Wichita State Says “No” to Group that Favors Liberty and Free Speech



Even in so conservative a state as Kansas, the universities are largely in the grip of “progressives” who do not care for freedom. Freedom, after all, conflicts with their goals of subordinating individuals to the power of the government – supposedly for the greater good.

That was evidenced recently when Young Americans for Liberty (YAL) sought to establish a chapter on the Wichita State University campus. YAL advocates natural law, individual liberty, personal responsibility, and limited government. Those are the same beliefs that motivated America’s founders – but they frighten today’s leftist students, who happen to have gotten into positions of power.

As we read in this FIRE press release, when student Maria Church presented her application for recognition of a YAL chapter, the Student Government Association voted against it. The exchanges between Church and the student senators who ran the meeting revealed the authoritarian mindset of the senators.

Ms. Church was asked what YAL thinks about “hate speech,” and she replied that while it is deplorable, it is nevertheless protected by the First Amendment. On that point, she is demonstrably correct, as the Supreme Court has never held that the Constitution distinguishes between categories of speech.

Ms. Church was asked what position YAL takes on the supposed need for “safe spaces” on college campuses to which she replied that she did not see why the organization had to have any particular position on that.

She was also asked what YAL thinks about “free speech zones,” which restrict free speech to small areas of a campus, allowing administrators to regulate or prevent it elsewhere. She said that YAL was opposed to that.

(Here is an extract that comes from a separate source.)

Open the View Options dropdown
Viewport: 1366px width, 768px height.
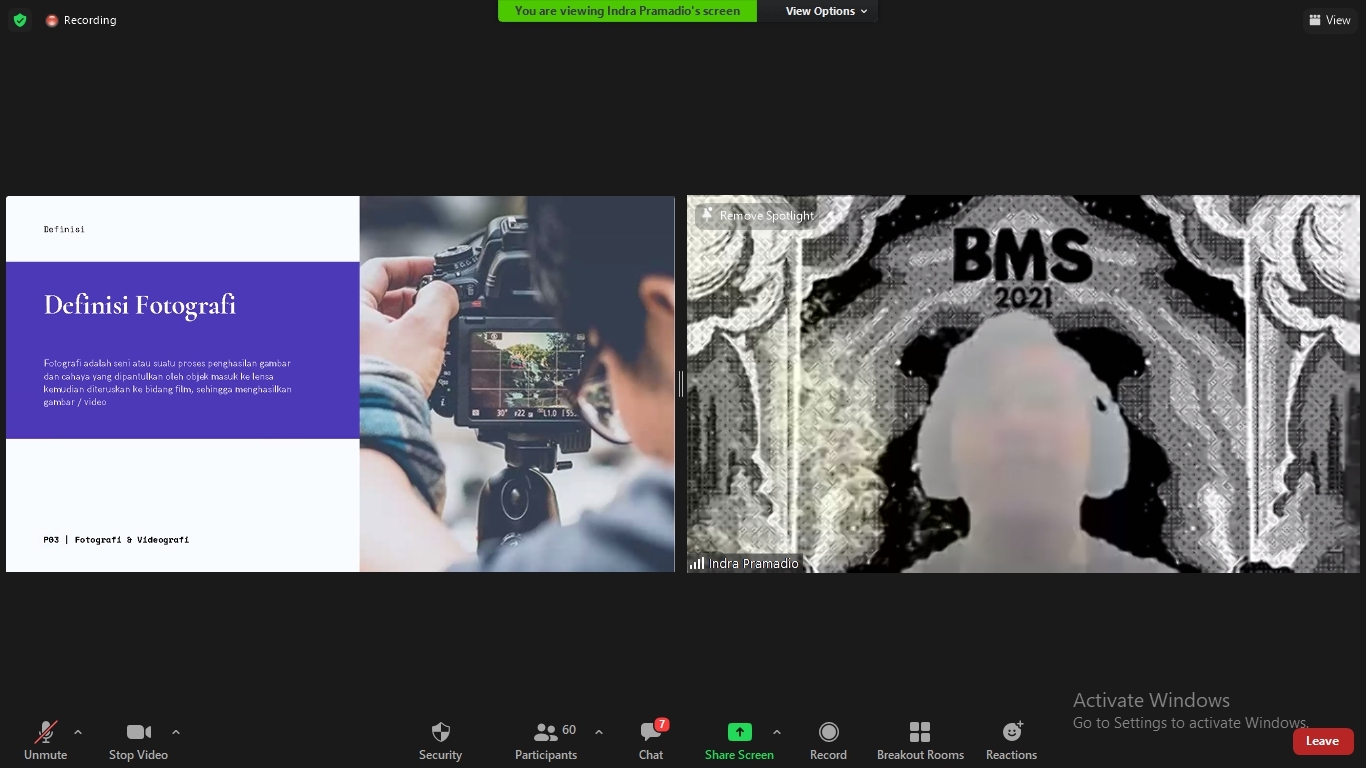(826, 11)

A majority of the student senators found her defense of YAL troubling. One said, “We have seen very dangerous statements being said in the name of free speech.” Another pointed to the fact that another campus YAL chapter had invited the controversial and provocative speaker Milo Yiannopoulos (who is gay and dissents from political correctness) to speak.

Clearly, Wichita State did not need to have a chapter of so incorrect and un-progressive group on its campus. Maria Church’s application was denied.

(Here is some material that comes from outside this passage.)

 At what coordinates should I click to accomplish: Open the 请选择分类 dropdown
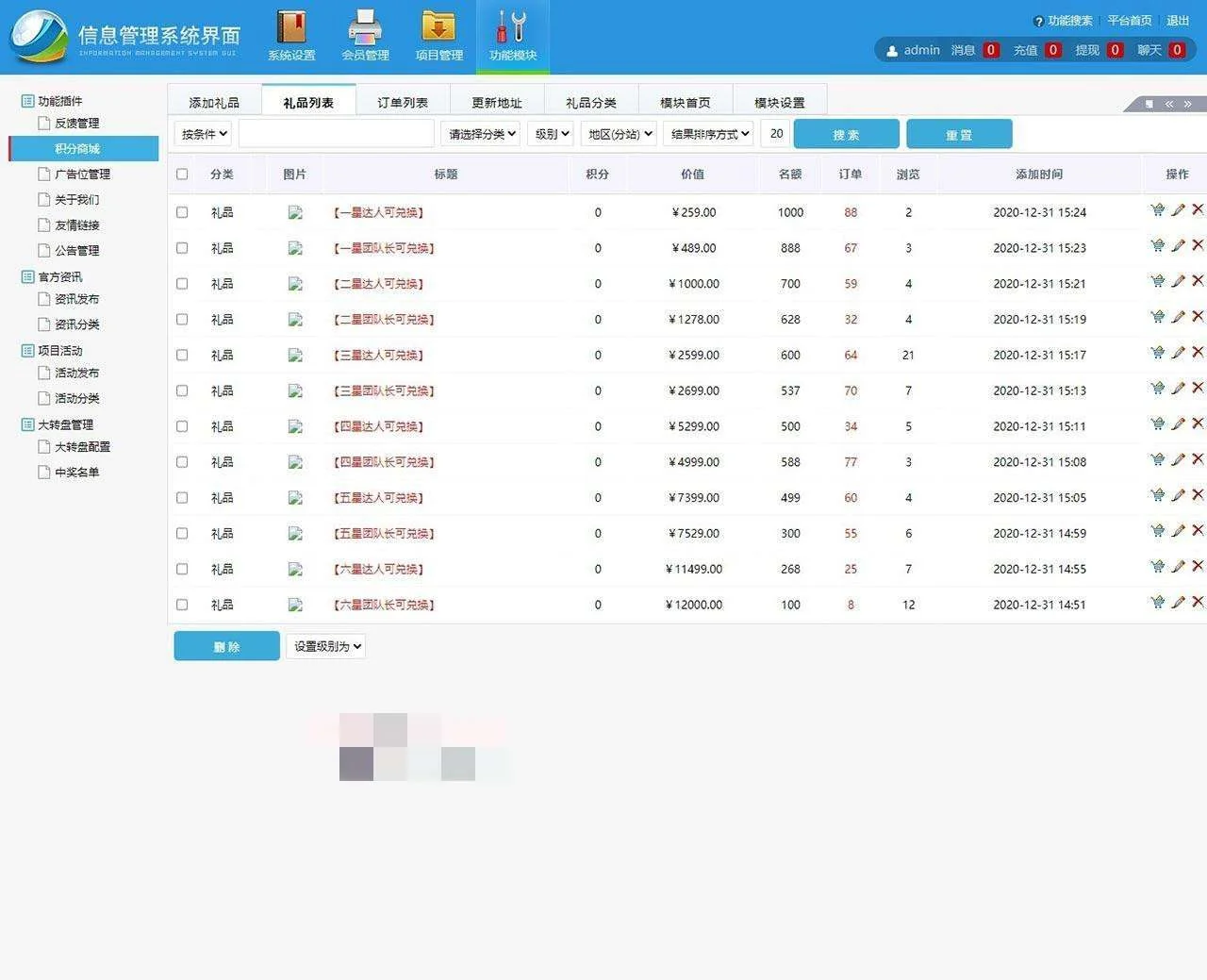[481, 134]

Here’s the problem. The First Amendment does not allow government (including student groups wielding authority) to discriminate against groups or individuals based on their viewpoints.

In the letter he sent to Wichita State’s president John Bardo, Ari Cohn, who heads FIRE’s Individual Rights Defense Program, explained that a public university “cannot give its student government authority to grant or deny recognition to student groups and then stand by when that authority is exercised in a viewpoint discriminatory manner.”

However President Bardo responds, the obvious fact is that an important contingent of his student body simply doesn’t believe in free speech. Maria Church correctly observed, “It is discouraging to see elected student officials opposing the free speech of those who disagree with their political agendas.”